Chicken Nugget: Wind Eggs

April 21, 2009 at 10:35 pm | Posted in Poultry | Leave a comment

One of the leading medieval experts on chickens was Ulisse Aldrovandi. During the mid to late sixteenth century he wrote a great many books, one of which Ornithologiae was praised by Darwin several centuries later. This huge work on birds encompassed vast swathes of knowledge about avian history. Book XIV has been translated into modern English under the title Aldrovandi on Chickens, and I have been slowly reading through it.

The work is typically medieval and typically frustrating. One moment Aldrovandi is walking the reader through a surprisingly sophisticated understanding of chicken reproductive anatomy, then on the next page he gives a serious discussion of eggs that have been fertilized by the wind.

Wait, fertilized by the wind? That’s right. Aldrovandi and his contemporaries had lots of practical experience with the concept that sperm + woman = babies. And they were well aware that eggs turned into babies. It makes sense that they jumped to the conclusion that sperm + hen = eggs. However Aldrovandi was working on incomplete knowledge. Mammal egg cells are microscopically small, so it is impossible that medieval thinkers could have realized that the actual equation would be more accurately represented as sperm + egg = babies. Just as with humans, birds produce the egg first, which is then fertilized (or not) by the male sperm. But where a human (or other mammal) ejects an unfertilized egg that is undeveloped and invisible to the naked eye, birds eject unfertilized eggs that are fully formed and visibly no different from viable eggs. (For those of you who eat supermarket eggs and are occasionally worried that you’re keeping a chick from being born, don’t worry: supermarket eggs have not been fertilized.)
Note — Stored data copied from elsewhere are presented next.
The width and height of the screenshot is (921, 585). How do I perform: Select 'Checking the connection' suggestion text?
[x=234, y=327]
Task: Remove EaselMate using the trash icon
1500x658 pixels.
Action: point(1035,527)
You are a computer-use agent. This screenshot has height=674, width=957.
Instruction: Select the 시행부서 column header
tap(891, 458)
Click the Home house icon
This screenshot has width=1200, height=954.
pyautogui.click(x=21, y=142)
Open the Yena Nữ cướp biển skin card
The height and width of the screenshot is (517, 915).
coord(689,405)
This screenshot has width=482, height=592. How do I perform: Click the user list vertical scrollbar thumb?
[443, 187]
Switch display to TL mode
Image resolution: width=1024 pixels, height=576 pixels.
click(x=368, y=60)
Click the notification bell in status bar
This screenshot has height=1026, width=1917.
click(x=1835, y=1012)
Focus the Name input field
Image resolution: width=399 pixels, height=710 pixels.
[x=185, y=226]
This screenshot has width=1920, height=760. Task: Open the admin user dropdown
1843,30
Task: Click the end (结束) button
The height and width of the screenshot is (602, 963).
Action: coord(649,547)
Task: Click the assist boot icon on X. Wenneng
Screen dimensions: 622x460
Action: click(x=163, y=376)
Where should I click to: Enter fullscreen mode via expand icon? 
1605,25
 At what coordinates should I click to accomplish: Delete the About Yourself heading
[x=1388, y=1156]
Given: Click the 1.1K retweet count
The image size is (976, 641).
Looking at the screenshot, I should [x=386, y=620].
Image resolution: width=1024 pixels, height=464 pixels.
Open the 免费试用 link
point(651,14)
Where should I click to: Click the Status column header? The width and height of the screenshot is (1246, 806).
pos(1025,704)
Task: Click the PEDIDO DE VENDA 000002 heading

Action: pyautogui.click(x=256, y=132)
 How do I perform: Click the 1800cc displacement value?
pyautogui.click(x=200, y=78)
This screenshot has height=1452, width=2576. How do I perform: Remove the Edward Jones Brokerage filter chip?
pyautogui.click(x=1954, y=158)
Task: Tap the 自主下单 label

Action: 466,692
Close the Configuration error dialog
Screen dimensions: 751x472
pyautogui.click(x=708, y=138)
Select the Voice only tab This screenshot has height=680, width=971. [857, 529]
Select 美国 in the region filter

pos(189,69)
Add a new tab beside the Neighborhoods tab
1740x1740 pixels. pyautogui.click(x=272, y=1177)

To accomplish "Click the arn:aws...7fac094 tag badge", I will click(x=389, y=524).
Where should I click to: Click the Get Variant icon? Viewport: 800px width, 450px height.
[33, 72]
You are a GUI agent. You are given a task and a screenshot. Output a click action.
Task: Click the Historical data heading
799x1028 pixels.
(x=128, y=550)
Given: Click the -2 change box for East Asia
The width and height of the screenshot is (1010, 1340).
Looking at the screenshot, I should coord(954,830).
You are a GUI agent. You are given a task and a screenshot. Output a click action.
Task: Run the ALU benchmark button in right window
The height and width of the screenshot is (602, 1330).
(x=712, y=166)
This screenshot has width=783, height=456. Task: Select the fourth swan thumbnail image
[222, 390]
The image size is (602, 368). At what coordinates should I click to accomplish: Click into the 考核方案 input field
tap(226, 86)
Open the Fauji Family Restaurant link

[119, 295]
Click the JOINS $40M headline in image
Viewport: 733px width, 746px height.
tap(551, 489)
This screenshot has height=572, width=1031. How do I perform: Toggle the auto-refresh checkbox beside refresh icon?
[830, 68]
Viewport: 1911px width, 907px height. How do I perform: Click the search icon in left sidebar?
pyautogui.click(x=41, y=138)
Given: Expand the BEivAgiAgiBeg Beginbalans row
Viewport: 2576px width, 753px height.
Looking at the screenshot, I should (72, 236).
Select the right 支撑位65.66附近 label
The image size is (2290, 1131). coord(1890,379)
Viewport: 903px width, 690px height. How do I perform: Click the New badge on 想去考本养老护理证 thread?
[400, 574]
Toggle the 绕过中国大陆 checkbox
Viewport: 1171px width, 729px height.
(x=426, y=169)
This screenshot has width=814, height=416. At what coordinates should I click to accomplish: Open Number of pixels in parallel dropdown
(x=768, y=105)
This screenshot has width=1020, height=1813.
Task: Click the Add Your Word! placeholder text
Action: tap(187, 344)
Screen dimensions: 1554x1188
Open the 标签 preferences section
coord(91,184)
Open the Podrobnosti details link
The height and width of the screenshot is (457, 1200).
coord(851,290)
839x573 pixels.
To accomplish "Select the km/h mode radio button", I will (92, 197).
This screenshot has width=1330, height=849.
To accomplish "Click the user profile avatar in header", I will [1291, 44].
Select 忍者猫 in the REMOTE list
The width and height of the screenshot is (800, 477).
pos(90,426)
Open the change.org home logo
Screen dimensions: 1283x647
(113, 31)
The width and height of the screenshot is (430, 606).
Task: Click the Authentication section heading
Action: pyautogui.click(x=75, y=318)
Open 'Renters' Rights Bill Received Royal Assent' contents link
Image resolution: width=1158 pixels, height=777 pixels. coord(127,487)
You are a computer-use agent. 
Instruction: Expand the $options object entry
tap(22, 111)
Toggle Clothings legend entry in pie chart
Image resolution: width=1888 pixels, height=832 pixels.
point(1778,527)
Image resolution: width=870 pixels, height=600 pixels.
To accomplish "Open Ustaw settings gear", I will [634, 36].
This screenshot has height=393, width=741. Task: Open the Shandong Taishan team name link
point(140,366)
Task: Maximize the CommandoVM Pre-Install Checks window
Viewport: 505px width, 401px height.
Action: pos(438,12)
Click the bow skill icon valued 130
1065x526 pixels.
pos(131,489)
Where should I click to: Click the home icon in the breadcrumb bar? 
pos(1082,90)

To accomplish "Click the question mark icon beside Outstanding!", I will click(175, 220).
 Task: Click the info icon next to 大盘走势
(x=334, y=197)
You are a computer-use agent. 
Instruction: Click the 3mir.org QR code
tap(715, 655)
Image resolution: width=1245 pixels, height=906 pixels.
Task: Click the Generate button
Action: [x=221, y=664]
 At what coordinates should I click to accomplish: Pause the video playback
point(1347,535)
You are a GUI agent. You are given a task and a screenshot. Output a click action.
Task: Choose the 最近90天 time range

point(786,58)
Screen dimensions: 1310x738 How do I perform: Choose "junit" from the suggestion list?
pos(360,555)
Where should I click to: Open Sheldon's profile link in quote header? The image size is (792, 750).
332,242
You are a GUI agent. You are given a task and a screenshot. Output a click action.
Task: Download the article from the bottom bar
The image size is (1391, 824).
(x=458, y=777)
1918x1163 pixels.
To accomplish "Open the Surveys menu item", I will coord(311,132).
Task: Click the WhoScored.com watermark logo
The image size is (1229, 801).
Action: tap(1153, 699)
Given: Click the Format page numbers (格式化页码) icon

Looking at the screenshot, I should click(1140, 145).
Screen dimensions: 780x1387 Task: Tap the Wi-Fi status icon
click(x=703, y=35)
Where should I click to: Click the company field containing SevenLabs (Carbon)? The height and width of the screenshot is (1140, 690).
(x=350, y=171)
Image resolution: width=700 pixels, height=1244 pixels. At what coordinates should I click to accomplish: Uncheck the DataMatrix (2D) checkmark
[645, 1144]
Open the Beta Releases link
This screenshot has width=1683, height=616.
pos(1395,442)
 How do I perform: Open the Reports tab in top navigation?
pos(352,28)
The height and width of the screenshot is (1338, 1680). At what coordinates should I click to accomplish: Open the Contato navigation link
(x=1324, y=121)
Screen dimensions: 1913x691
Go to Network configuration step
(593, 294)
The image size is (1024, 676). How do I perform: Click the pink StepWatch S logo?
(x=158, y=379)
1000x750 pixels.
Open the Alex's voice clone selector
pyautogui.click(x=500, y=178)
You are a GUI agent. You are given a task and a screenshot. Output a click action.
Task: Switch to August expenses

So in the medieval world, the naturalists observed that chickens laid eggs. Since, in their minds, all eggs must be fertilized, there was, naturally, a need to understand and explain why not all eggs produced chicks. The obvious explanation: the wind was fertilizing the eggs, but since the wind is not sufficiently vital, the eggs do not hatch. It’s a wonderfully creative solution to a problem, even if it is entirely wrong.